Using online auction platforms, B2B IT equipment auction providers enable sellers to liquidate large volumes of similar IT assets to a broader buyer pool without developing and maintaining one-to-one relationships with each buyer. The efficiency of auction platforms is enhanced when selling similar IT assets with similar conditions and documented specifications.
To achieve the best resale return on your IT assets, your organisation must consistently provide accurate cosmetic grading. If you undergrade your asset(s), you will realise lower recovery rates than you should for your asset(s). If you overgrade your asset(s), you will create buyer disputes, returns, and damage your reputation as a trusted asset seller. However, when dealing with the volume of IT assets typically traded in the current marketplace, it is very common for grading quality to suffer unless you implement specific measures.
Device Vintage Primary Strategy Notes
2020–2022 Whole-unit resale Strong secondary value, Windows 11 upgradeable in some cases
2018–2020 Whole-unit resale/export Good demand in secondary markets, parts value strong
2016–2018 Export/parts harvest Limited primary market demand; strong parts value
Pre-2016 Parts harvest/materials Focus on component value recovery and responsible recycling
Damaged / non-functional Physical destruction/scrap Certified destruction + metals recovery
Utilizing the Company’s Compliance to Customer Value Proposition through ESG Reporting and Sustainability
The growth of sustainability reporting within companies has advanced very rapidly in the last three years. Corporate IT departments are increasingly required to report their environmental impacts from IT disposal processes to their CFOs and sustainability officers. Companies that can provide accurate, audit-ready ESG reports are winning contracts from those that cannot.

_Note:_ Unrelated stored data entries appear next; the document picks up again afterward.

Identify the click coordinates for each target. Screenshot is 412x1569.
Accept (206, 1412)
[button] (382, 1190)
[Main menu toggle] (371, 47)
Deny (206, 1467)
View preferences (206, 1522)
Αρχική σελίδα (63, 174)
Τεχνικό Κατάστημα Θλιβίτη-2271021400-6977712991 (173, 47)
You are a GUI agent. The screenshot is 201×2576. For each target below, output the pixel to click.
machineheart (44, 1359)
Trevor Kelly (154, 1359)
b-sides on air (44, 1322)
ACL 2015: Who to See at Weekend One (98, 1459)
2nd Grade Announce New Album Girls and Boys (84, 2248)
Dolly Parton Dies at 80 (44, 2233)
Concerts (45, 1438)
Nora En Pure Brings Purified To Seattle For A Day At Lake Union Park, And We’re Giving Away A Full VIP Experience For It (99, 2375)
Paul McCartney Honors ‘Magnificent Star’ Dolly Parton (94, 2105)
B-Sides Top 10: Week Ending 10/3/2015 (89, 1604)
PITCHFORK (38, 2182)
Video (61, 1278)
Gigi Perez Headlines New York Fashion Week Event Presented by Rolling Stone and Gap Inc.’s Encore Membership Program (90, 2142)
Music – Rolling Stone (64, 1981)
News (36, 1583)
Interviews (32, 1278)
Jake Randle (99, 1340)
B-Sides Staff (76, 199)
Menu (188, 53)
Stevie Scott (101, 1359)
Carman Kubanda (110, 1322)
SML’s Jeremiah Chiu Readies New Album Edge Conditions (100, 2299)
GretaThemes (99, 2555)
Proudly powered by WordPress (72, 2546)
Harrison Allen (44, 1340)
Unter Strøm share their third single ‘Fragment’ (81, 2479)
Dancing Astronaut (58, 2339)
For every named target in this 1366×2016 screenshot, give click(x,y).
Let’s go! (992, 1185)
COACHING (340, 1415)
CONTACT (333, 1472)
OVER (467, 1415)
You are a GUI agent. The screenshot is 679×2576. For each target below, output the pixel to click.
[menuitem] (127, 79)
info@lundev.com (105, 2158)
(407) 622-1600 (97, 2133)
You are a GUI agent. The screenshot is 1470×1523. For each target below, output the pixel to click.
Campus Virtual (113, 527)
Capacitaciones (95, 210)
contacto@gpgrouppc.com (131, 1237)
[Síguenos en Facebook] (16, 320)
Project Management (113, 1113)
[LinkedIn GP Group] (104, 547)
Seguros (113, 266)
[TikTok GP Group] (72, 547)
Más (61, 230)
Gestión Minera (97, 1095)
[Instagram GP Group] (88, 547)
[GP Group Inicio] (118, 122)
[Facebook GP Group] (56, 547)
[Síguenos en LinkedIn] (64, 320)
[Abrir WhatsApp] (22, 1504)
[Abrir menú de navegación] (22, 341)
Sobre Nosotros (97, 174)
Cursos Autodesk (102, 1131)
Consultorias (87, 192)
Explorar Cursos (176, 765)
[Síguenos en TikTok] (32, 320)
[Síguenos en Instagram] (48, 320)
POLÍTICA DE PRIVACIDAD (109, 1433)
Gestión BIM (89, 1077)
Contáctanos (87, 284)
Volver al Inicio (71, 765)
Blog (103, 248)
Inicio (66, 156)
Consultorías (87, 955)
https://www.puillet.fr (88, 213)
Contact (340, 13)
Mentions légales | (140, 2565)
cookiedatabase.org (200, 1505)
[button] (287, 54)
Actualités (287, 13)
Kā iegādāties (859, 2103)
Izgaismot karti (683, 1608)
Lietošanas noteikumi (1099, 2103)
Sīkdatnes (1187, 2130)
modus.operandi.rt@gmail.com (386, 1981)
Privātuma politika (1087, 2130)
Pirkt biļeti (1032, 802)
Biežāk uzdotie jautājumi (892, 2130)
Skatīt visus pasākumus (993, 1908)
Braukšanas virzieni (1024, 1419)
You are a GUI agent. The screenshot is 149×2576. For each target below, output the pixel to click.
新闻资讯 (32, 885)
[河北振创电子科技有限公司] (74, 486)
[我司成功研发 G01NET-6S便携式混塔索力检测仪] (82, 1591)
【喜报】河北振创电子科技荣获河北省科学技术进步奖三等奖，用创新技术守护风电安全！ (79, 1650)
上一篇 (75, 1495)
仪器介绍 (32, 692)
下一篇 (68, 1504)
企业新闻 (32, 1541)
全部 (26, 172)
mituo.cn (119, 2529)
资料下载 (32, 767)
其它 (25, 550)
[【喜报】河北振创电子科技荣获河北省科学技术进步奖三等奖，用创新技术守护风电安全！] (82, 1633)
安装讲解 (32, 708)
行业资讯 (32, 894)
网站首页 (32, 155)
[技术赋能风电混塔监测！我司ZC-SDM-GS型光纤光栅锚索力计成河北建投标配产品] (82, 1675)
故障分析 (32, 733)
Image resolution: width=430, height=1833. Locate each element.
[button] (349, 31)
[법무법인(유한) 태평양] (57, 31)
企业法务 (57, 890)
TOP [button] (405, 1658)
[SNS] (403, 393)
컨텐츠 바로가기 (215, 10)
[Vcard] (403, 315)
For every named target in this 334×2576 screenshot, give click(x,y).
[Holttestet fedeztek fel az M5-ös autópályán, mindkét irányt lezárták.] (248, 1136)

If you cannot generate these metrics directly from your processing system, you are leaving significant value for your client on the table. Depending on how your client’s sustainability reporting obligations change over time, you could potentially lose your contract to another ITAD provider that can provide ESG metrics directly from its processing system.
Opportunity: The largest ITAD refresh cycle in history is also the biggest opportunity for creating impactful ESG Impact Reports.
For every device that is remarketed instead of repossessed or recycled, there is an associated CO2-avoidance benefit to the environment, as it avoids the need to manufacture a new device. You should quantify this for your clients’ reports and help them communicate it in their sustainability disclosures, as part of positioning your service as a sustainability enablement service (not just a compliance box).
Please set expectations with clients regarding communication during peak season.
A common and easily avoidable failure experienced by ITAD providers during high-volume periods is failure to communicate effectively with enterprise clients, sending out up to three times the number of devices. Since clients often do not realize they are putting pressure on your operations, the damage to the relationship caused by unmet SLAs, delayed certificates, or unresponsive account managers can persist longer than the spike in shipment volume.
As a best practice, ITAD providers should proactively inform clients of any capacity constraints and changes to lead times. If processing lead times are extending because of increased volume, you should proactively notify your top clients before they ask. Provide an estimated timeline for device processing and details on how you will manage the increase in volume. Clients who receive information from you proactively will build loyalty towards your services, while clients who feel surprised will look elsewhere.
Real-time tracking portals have evolved from something that offered distinguishing features to an expected foundation offering for large enterprise customers. During volume periods, the value of client portal visibility becomes increasingly significant. Clients experiencing a real-time view of their device inventory’s movement through the processing phases reduce client anxiety regarding their compliance risks and mitigate their frequent status inquiries to your account team.
If your client portal does not have real-time device tracking, you should invest now to include that capability before the next surge, rather than as an after-the-fact recommendation.
If your normal processing impacts your timelines genuinely during your next peak volume period, you should renegotiate the SLAs with your enterprise clients before exceeding those timelines, rather than after. Most enterprise clients will generally accept extended timelines, but only if negotiations are carried out professionally and with plenty of advance notice. They will not accept an SLA that has exceeded, followed by retrospective explanations.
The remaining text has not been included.